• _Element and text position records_
================================

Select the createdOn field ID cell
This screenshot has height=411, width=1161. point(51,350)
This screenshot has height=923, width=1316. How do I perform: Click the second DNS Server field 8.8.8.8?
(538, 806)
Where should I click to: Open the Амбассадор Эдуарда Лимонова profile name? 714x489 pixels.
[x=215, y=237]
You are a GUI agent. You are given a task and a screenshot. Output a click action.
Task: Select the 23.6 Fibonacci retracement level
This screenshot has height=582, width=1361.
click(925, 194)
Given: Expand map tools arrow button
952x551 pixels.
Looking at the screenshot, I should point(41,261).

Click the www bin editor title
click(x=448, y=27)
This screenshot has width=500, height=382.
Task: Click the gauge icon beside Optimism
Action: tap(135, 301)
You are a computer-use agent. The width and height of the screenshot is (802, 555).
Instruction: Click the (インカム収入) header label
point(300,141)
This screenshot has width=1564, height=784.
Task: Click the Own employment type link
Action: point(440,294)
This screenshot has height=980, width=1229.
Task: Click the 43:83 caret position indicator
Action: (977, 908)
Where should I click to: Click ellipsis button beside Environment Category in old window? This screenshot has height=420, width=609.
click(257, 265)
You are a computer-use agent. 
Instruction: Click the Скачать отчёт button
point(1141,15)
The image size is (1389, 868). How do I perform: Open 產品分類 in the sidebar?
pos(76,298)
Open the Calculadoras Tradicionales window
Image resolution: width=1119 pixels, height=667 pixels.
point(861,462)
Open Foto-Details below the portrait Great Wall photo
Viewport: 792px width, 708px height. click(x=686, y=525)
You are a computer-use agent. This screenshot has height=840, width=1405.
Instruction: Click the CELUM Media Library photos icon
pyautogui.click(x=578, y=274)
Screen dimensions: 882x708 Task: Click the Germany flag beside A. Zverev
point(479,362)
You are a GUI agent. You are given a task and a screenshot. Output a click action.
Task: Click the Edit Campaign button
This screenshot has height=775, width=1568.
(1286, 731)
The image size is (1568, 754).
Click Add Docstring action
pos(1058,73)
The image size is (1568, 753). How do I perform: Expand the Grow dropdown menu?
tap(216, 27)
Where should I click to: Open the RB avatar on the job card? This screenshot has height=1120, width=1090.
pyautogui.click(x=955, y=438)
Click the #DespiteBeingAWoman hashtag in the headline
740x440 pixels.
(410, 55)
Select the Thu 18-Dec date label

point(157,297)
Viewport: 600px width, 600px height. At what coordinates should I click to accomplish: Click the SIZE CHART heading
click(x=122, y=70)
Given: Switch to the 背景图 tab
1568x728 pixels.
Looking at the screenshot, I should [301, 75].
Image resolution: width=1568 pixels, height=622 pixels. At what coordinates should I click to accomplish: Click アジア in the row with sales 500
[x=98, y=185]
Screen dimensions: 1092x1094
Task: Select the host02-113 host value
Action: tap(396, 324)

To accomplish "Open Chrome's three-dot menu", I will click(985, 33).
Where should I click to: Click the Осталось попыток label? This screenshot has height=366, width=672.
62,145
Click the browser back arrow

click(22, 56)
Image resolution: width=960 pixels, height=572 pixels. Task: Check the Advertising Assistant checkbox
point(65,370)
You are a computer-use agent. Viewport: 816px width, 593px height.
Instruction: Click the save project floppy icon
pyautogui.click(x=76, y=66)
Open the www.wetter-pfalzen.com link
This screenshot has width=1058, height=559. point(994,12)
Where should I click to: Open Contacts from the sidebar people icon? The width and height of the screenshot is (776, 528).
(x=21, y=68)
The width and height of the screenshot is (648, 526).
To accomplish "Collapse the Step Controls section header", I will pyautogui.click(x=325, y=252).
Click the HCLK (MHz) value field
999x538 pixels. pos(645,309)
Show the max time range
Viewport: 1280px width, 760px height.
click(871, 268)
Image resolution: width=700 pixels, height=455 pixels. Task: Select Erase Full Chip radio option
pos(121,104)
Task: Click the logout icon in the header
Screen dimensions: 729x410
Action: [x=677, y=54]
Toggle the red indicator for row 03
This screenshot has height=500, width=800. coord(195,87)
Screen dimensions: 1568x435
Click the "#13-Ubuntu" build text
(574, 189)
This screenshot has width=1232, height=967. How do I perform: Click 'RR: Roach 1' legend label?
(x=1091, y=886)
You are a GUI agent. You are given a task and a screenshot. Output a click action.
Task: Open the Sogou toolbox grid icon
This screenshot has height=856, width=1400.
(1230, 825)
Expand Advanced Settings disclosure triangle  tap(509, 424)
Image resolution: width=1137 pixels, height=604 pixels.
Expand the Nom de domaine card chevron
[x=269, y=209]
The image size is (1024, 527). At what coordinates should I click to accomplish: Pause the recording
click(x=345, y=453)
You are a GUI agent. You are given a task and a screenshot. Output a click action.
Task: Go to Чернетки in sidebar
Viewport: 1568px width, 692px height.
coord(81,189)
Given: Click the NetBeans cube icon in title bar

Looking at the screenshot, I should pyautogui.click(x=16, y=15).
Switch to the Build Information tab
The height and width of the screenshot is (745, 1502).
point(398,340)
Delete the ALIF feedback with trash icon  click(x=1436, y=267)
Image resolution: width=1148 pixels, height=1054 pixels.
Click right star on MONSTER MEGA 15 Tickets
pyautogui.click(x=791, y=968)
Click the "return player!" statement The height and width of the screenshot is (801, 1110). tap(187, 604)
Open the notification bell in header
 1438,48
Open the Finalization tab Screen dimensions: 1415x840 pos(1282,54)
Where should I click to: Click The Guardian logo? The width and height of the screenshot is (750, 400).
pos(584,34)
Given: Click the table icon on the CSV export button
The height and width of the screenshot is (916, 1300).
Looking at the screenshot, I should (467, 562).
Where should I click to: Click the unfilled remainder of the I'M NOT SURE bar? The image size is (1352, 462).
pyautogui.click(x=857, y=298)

================================

• _Exercise directions_
Print all of the records above exactly as they appear, line for line.

• _Response_
Select the createdOn field ID cell
This screenshot has height=411, width=1161. point(51,350)
This screenshot has height=923, width=1316. How do I perform: Click the second DNS Server field 8.8.8.8?
(538, 806)
Where should I click to: Open the Амбассадор Эдуарда Лимонова profile name? 714x489 pixels.
[x=215, y=237]
You are a GUI agent. You are given a task and a screenshot. Output a click action.
Task: Select the 23.6 Fibonacci retracement level
This screenshot has height=582, width=1361.
click(925, 194)
Given: Expand map tools arrow button
952x551 pixels.
Looking at the screenshot, I should point(41,261).

Click the www bin editor title
click(x=448, y=27)
This screenshot has width=500, height=382.
Task: Click the gauge icon beside Optimism
Action: tap(135, 301)
You are a computer-use agent. The width and height of the screenshot is (802, 555).
Instruction: Click the (インカム収入) header label
point(300,141)
This screenshot has width=1564, height=784.
Task: Click the Own employment type link
Action: point(440,294)
This screenshot has height=980, width=1229.
Task: Click the 43:83 caret position indicator
Action: (977, 908)
Where should I click to: Click ellipsis button beside Environment Category in old window? This screenshot has height=420, width=609.
click(257, 265)
You are a computer-use agent. 
Instruction: Click the Скачать отчёт button
point(1141,15)
The image size is (1389, 868). How do I perform: Open 產品分類 in the sidebar?
pos(76,298)
Open the Calculadoras Tradicionales window
Image resolution: width=1119 pixels, height=667 pixels.
point(861,462)
Open Foto-Details below the portrait Great Wall photo
Viewport: 792px width, 708px height. click(x=686, y=525)
You are a computer-use agent. This screenshot has height=840, width=1405.
Instruction: Click the CELUM Media Library photos icon
pyautogui.click(x=578, y=274)
Screen dimensions: 882x708 Task: Click the Germany flag beside A. Zverev
point(479,362)
You are a GUI agent. You are given a task and a screenshot. Output a click action.
Task: Click the Edit Campaign button
This screenshot has height=775, width=1568.
(1286, 731)
The image size is (1568, 754).
Click Add Docstring action
pos(1058,73)
The image size is (1568, 753). How do I perform: Expand the Grow dropdown menu?
tap(216, 27)
Where should I click to: Open the RB avatar on the job card? This screenshot has height=1120, width=1090.
pyautogui.click(x=955, y=438)
Click the #DespiteBeingAWoman hashtag in the headline
740x440 pixels.
(410, 55)
Select the Thu 18-Dec date label

point(157,297)
Viewport: 600px width, 600px height. At what coordinates should I click to accomplish: Click the SIZE CHART heading
click(x=122, y=70)
Given: Switch to the 背景图 tab
1568x728 pixels.
Looking at the screenshot, I should [301, 75].
Image resolution: width=1568 pixels, height=622 pixels. At what coordinates should I click to accomplish: Click アジア in the row with sales 500
[x=98, y=185]
Screen dimensions: 1092x1094
Task: Select the host02-113 host value
Action: tap(396, 324)

To accomplish "Open Chrome's three-dot menu", I will click(985, 33).
Where should I click to: Click the Осталось попыток label? This screenshot has height=366, width=672.
62,145
Click the browser back arrow

click(22, 56)
Image resolution: width=960 pixels, height=572 pixels. Task: Check the Advertising Assistant checkbox
point(65,370)
You are a computer-use agent. Viewport: 816px width, 593px height.
Instruction: Click the save project floppy icon
pyautogui.click(x=76, y=66)
Open the www.wetter-pfalzen.com link
This screenshot has width=1058, height=559. point(994,12)
Where should I click to: Open Contacts from the sidebar people icon? The width and height of the screenshot is (776, 528).
(x=21, y=68)
The width and height of the screenshot is (648, 526).
To accomplish "Collapse the Step Controls section header", I will pyautogui.click(x=325, y=252).
Click the HCLK (MHz) value field
999x538 pixels. pos(645,309)
Show the max time range
Viewport: 1280px width, 760px height.
click(871, 268)
Image resolution: width=700 pixels, height=455 pixels. Task: Select Erase Full Chip radio option
pos(121,104)
Task: Click the logout icon in the header
Screen dimensions: 729x410
Action: [x=677, y=54]
Toggle the red indicator for row 03
This screenshot has height=500, width=800. coord(195,87)
Screen dimensions: 1568x435
Click the "#13-Ubuntu" build text
(574, 189)
This screenshot has width=1232, height=967. How do I perform: Click 'RR: Roach 1' legend label?
(x=1091, y=886)
You are a GUI agent. You are given a task and a screenshot. Output a click action.
Task: Open the Sogou toolbox grid icon
This screenshot has height=856, width=1400.
(1230, 825)
Expand Advanced Settings disclosure triangle  tap(509, 424)
Image resolution: width=1137 pixels, height=604 pixels.
Expand the Nom de domaine card chevron
[x=269, y=209]
The image size is (1024, 527). At what coordinates should I click to accomplish: Pause the recording
click(x=345, y=453)
You are a GUI agent. You are given a task and a screenshot. Output a click action.
Task: Go to Чернетки in sidebar
Viewport: 1568px width, 692px height.
coord(81,189)
Given: Click the NetBeans cube icon in title bar

Looking at the screenshot, I should pyautogui.click(x=16, y=15).
Switch to the Build Information tab
The height and width of the screenshot is (745, 1502).
point(398,340)
Delete the ALIF feedback with trash icon  click(x=1436, y=267)
Image resolution: width=1148 pixels, height=1054 pixels.
Click right star on MONSTER MEGA 15 Tickets
pyautogui.click(x=791, y=968)
Click the "return player!" statement The height and width of the screenshot is (801, 1110). tap(187, 604)
Open the notification bell in header
 1438,48
Open the Finalization tab Screen dimensions: 1415x840 pos(1282,54)
Where should I click to: Click The Guardian logo? The width and height of the screenshot is (750, 400).
pos(584,34)
Given: Click the table icon on the CSV export button
The height and width of the screenshot is (916, 1300).
Looking at the screenshot, I should (467, 562).
Where should I click to: Click the unfilled remainder of the I'M NOT SURE bar? The image size is (1352, 462).
pyautogui.click(x=857, y=298)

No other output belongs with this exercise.